Hill recuerda que Jackie dio a luz unos días antes de la toma de posesión de su esposo y cuenta cómo le tocó inspeccionar los ramos de flores que llegaron al hospital. Incluido un centro gigante sobre un burro de cerámica con una tarjeta de Frank Sinatra.
 
A Hill le tocó quedarse en Palm Beach al cuidado de sus hijos el día en que Kennedy juró el cargo en la escalinata del Capitolio. Pero desde entonces acompañó siempre a la primera dama y se convirtió en su confidente allá donde fue. Jackie le enviaba a comprar maquillaje y le hablaba de su infancia en Europa. Él le ofrecía cigarrillos y se prestaba a jugar al tenis con ella si no estaba su profesor.
 
A Jackie no le gustaba la Casa Blanca y procuraba mantenerse alejada de ella. Le encantaba viajar por Europa y montar a caballo en la finca de los Kennedy. Hill recuerda que volvió encantada de Versailles y desvela que el presidente le llamó al despacho oval justo antes su viaje a Grecia. “Haga lo que haga”, le dijo Kennedy, “no deje que mi esposa se cruce con Aristóteles Onassis”.
 
Hill nunca supo el porqué de la advertencia pero la recordó en el verano de 1963, cuando Jackie le contó que pasaría unos días en el yate del naviero que luego sería su segundo esposo. La primera dama acababa de perder a su hijo Patrick y Grecia le parecía el lugar perfecto para desconectar. El país le había encantado en su primera visita y había conocido al príncipe Constantino, que la paseó en un deportivo azul.
 
El magnicidio
 
El plato fuerte de las memorias del agente Hill es su relato del magnicidio. Jackie le advirtió que estaba sopesando si debía ir. Unos energúmenos acababan de abuchear en Dallas al líder demócrata Adlai Stevenson y la primera dama tenía miedo de que a su esposo le pudiera ocurrir algo similar.
 
El día de autos había llovido y Hill recuerda en el libro que estuvieron a punto de dejar en el garaje la limusina descapotable. Él iba justo detrás del coche presidencial y tenía los ojos en el césped cuando oyó la detonación del primer disparo. Al volverse vio al presidente llevándose la mano a la garganta y se lanzó sobre el capó. Pero no le dio tiempo a evitar que un segundo disparo le penetrara en el cerebro.

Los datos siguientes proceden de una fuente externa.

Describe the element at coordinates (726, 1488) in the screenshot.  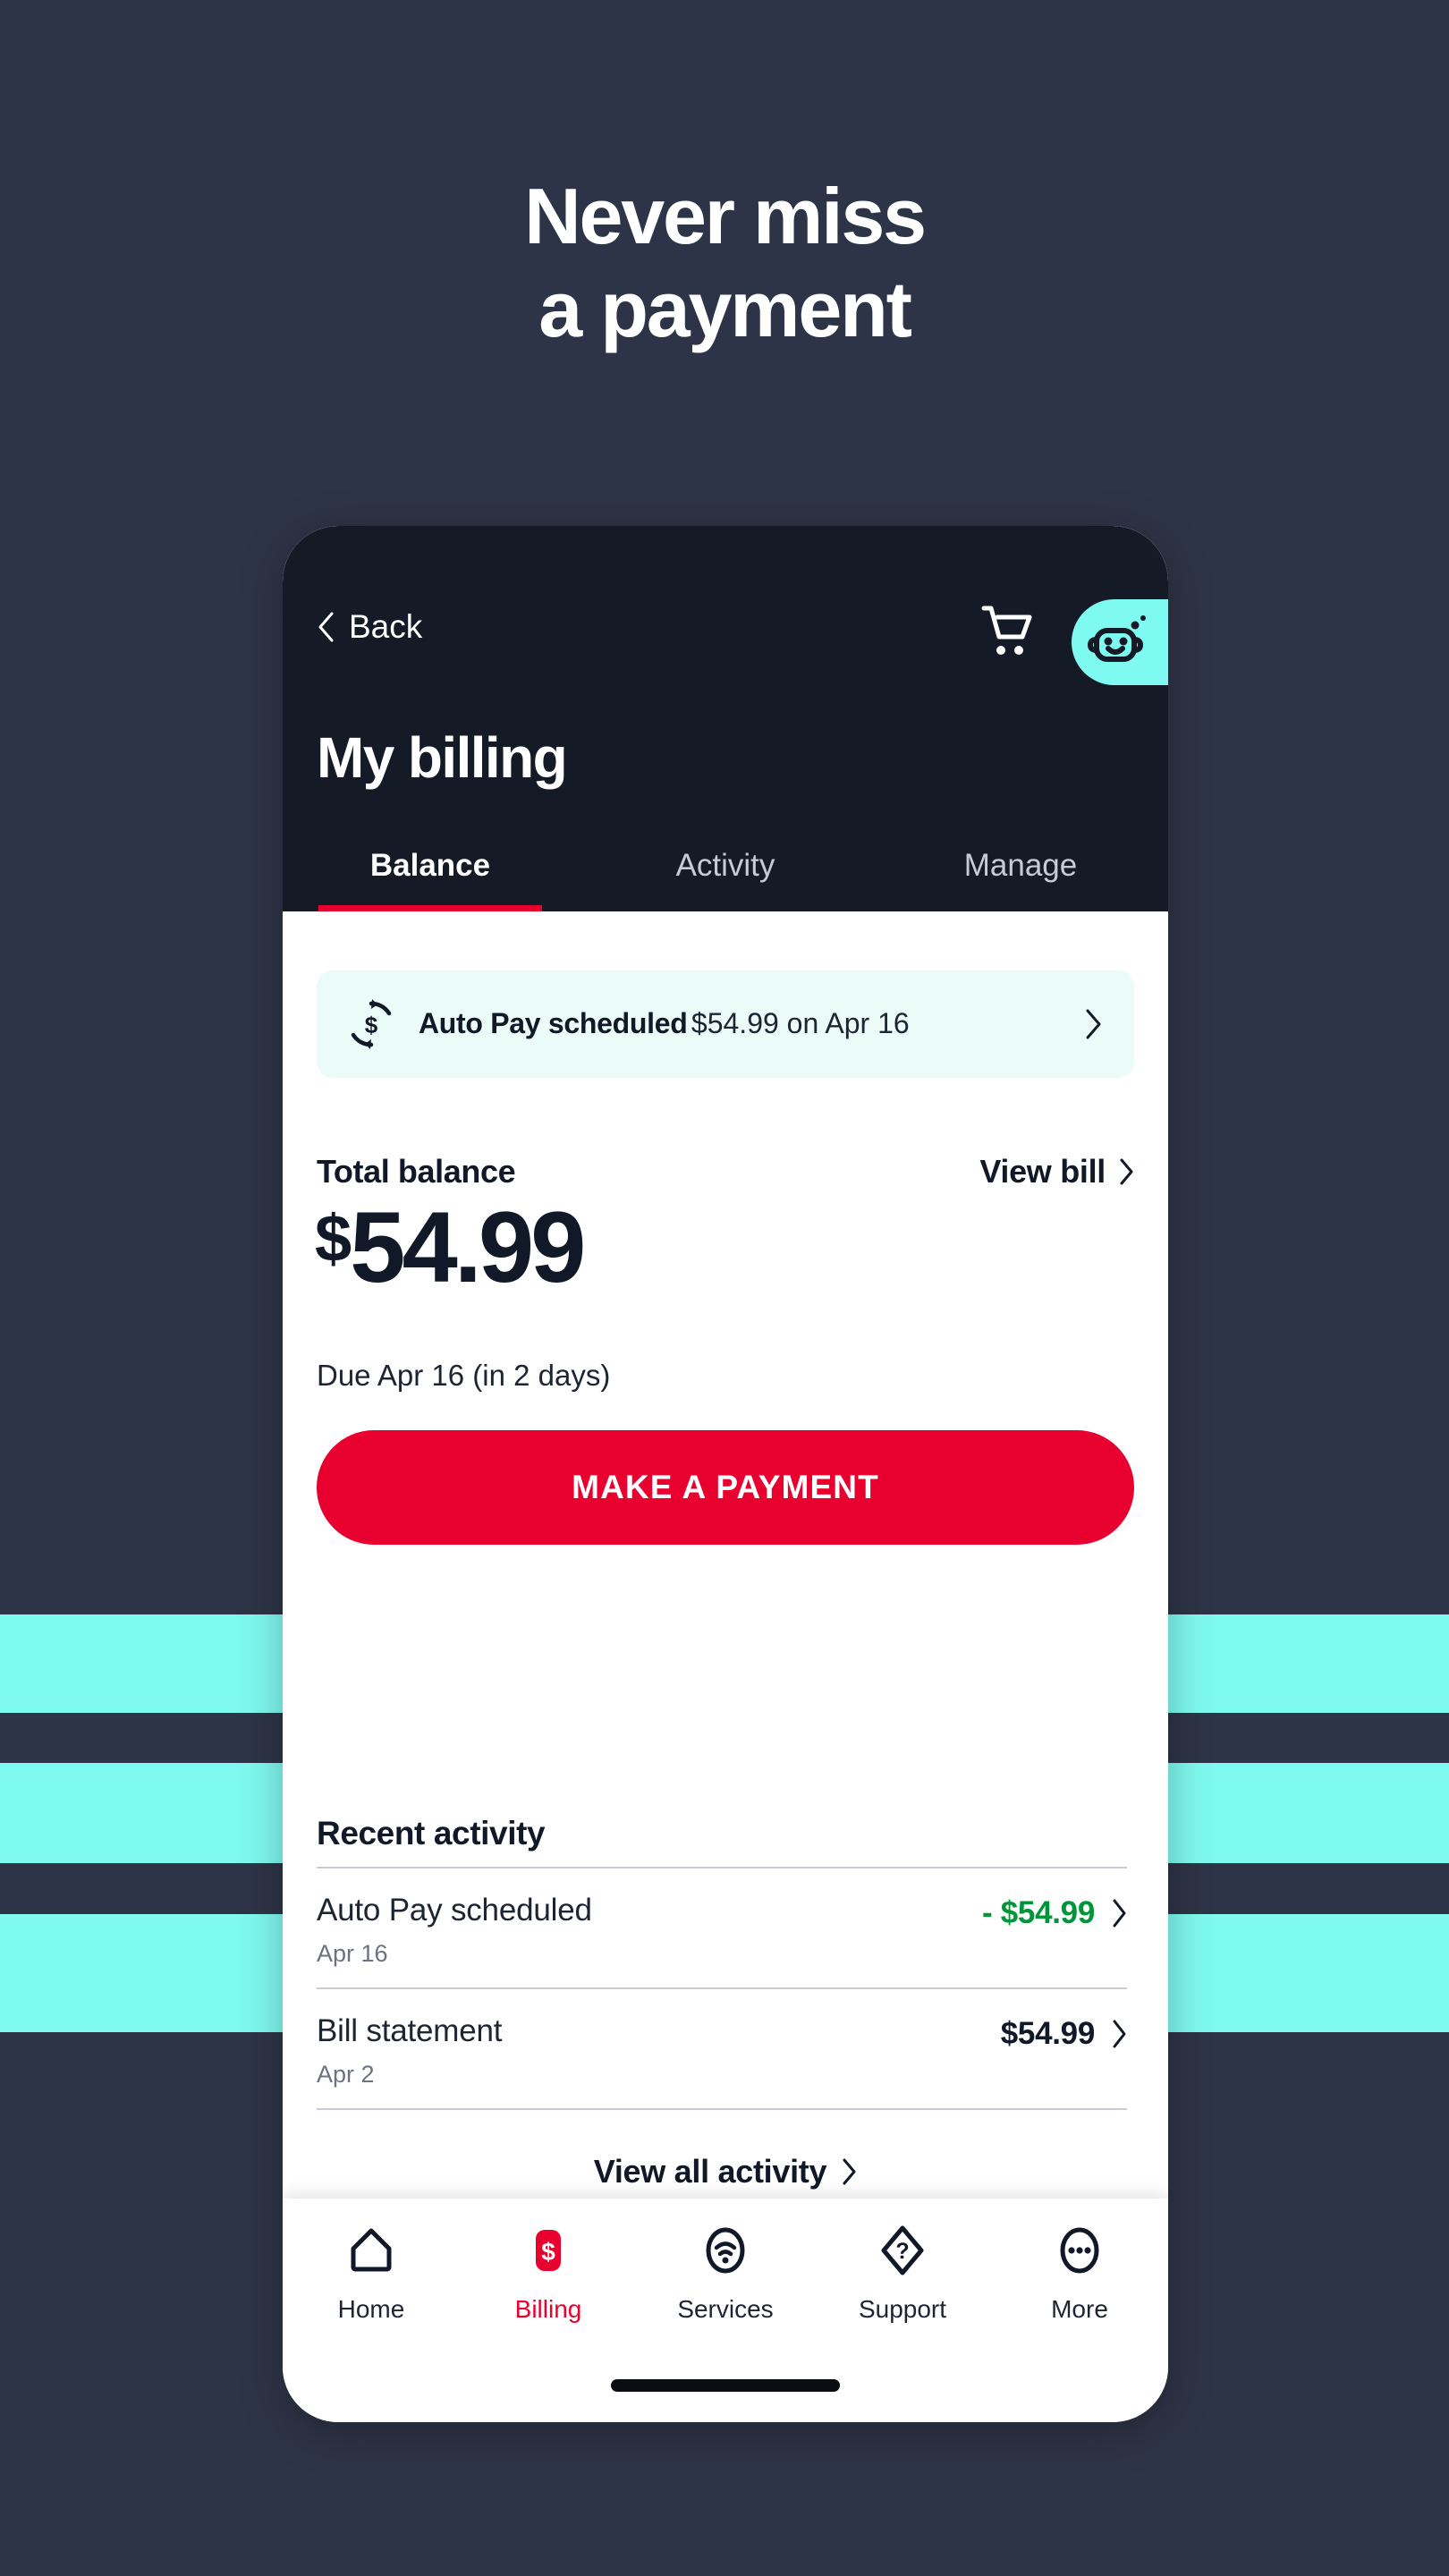
I see `make-a-payment-button: MAKE A PAYMENT` at that location.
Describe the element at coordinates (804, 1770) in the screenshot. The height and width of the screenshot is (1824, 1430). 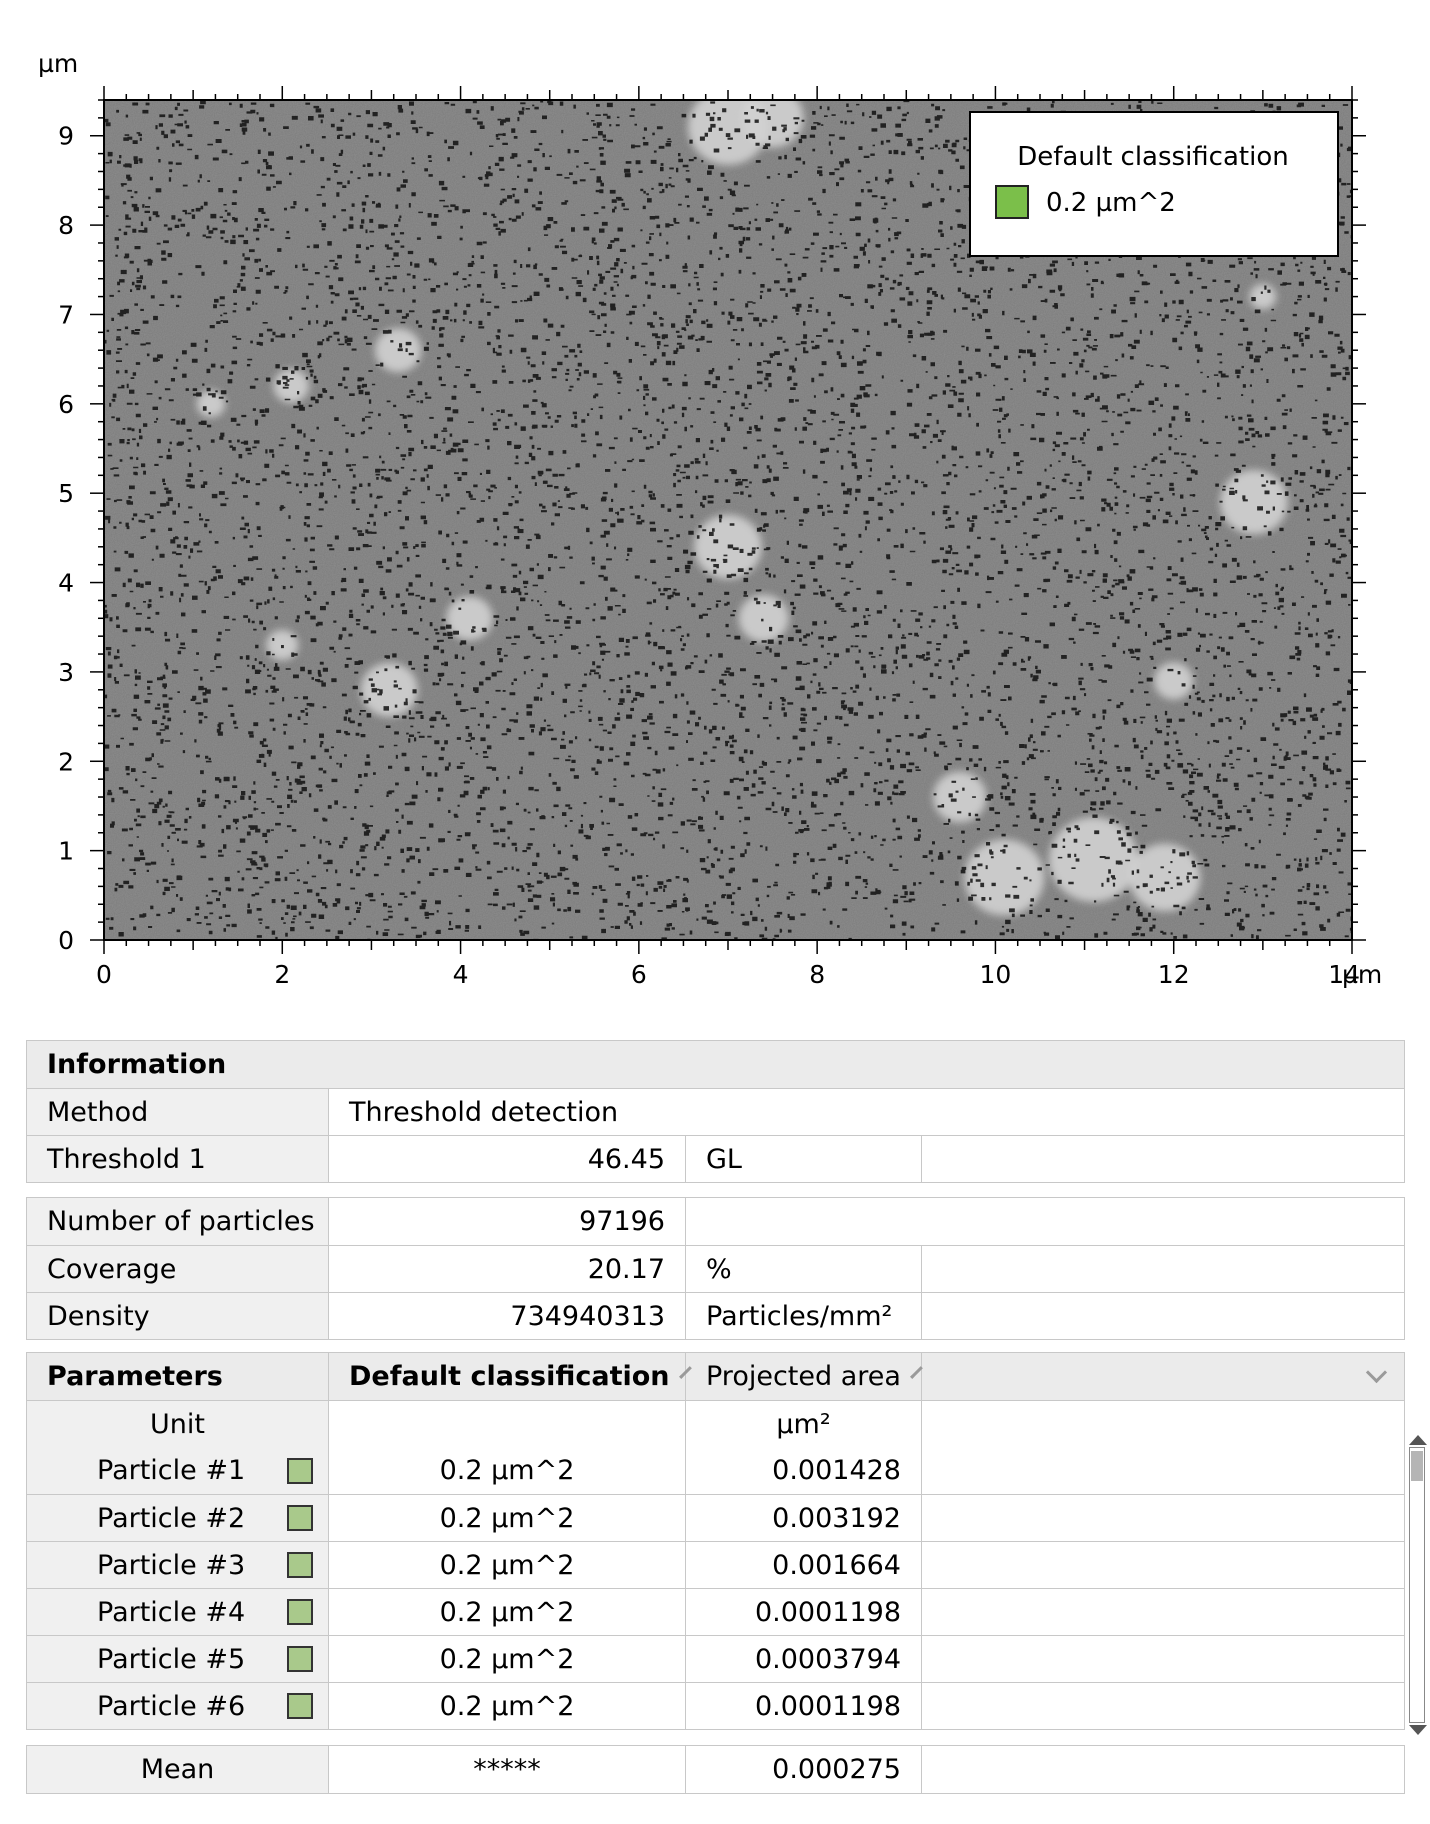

 “Fue como el sonido de un melón estampándose contra el cemento”, recuerda, “en ese instante la sangre, los sesos y los trozos de hueso salieron de la cabeza del presidente y me salpicaron en la cara y en la ropa”.
 
La limusina tardó cuatro minutos en llegar al hospital. Un lapso en el que Jackie mantuvo en su regazo la cabeza de su esposo. Sólo dejó de aferrarlo cuando el agente Hill se quitó la chaqueta y envolvió en ella su cabeza ensangrentada.
 
La agonía duró menos de media hora pero se hizo interminable. A Hill le tocó encontrar una funeraria y comprar un ataúd para el presidente. También decirle a Robert Kennedy que su hermano estaba al borde de la muerte.
 
Hill recuerda que Jackie no se quiso quitar su traje ensangrentado. “Es mejor que vean lo que han hecho”, le dijo. También cuenta que el féretro no cabía por la portezuela del Air Force One y tuvieron que romperle las anillas para que entrara.

Pronto llegaría el tumulto del funeral y el último instante a solas en el que la primera dama cortó un mechón de pelo del cadáver de su esposo. Pero el agente Hill sólo reconoce haber llorado en una ocasión: cuando Jackie le preguntó en el viaje de vuelta qué iba a ser de él.

Todo irá bien, recuerda que le dijo. Pero aún hoy le tortura la imagen del presidente y la convicción de que no logró salvarlo.